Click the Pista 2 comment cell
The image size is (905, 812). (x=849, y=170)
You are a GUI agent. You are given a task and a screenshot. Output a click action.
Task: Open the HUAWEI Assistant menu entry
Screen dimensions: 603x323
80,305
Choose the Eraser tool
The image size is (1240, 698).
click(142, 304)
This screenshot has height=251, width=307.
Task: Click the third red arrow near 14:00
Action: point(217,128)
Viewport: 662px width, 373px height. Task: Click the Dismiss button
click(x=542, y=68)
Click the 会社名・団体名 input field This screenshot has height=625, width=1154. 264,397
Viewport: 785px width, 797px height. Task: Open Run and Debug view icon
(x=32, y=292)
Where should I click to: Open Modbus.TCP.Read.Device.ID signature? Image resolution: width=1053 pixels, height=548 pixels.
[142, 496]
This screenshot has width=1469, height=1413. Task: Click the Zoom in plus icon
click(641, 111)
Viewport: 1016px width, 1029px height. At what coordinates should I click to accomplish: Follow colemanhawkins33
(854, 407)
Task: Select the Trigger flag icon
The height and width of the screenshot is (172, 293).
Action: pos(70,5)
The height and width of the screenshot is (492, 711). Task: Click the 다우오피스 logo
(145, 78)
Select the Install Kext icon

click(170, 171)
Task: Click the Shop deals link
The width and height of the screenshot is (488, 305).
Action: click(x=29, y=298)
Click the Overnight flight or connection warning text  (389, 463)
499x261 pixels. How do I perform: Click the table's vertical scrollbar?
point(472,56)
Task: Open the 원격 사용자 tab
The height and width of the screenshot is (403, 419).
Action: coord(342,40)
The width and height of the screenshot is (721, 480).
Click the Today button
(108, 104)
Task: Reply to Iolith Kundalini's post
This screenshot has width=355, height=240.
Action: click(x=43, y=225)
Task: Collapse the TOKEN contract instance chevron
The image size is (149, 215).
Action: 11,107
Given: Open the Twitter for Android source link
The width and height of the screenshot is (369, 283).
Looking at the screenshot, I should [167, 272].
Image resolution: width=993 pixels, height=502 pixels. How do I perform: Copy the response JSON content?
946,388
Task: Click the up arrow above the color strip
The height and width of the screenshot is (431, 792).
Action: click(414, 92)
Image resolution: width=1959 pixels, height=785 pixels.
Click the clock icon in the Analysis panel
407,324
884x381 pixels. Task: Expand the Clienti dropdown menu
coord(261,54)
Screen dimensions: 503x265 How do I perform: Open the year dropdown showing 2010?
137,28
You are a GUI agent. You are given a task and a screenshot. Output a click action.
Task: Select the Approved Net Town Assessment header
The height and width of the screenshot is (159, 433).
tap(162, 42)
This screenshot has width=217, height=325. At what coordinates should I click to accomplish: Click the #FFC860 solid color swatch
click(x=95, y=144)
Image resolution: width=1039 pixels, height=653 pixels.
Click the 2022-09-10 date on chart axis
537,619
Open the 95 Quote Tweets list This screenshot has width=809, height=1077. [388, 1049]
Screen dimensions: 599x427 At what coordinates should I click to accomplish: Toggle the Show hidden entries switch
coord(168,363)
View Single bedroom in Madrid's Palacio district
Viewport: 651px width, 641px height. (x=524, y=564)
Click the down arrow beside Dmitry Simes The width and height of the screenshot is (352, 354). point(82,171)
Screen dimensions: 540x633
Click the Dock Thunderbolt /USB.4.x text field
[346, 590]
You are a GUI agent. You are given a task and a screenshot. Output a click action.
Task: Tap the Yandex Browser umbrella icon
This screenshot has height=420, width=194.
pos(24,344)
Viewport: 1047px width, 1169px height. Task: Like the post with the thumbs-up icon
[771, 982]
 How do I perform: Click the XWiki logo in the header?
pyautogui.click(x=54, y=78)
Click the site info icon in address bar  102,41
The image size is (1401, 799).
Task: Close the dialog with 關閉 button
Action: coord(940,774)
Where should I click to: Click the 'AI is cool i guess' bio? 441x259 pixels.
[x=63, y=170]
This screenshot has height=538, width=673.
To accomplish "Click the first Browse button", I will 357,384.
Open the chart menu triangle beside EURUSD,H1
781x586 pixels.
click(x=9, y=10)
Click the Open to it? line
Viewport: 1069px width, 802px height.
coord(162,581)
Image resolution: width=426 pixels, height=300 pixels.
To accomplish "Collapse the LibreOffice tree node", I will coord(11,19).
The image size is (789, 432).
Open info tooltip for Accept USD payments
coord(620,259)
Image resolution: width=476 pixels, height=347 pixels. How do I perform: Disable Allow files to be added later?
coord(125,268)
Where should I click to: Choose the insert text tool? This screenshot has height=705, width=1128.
++++++++
Quote the data exactly as it runs from the line containing "Image resolution: width=993" through the line containing "tap(162, 42)", both of those lines included.

Image resolution: width=993 pixels, height=502 pixels. How do I perform: Copy the response JSON content?
946,388
Task: Click the up arrow above the color strip
The height and width of the screenshot is (431, 792).
Action: click(414, 92)
Image resolution: width=1959 pixels, height=785 pixels.
Click the clock icon in the Analysis panel
407,324
884x381 pixels. Task: Expand the Clienti dropdown menu
coord(261,54)
Screen dimensions: 503x265 How do I perform: Open the year dropdown showing 2010?
137,28
You are a GUI agent. You are given a task and a screenshot. Output a click action.
Task: Select the Approved Net Town Assessment header
The height and width of the screenshot is (159, 433).
tap(162, 42)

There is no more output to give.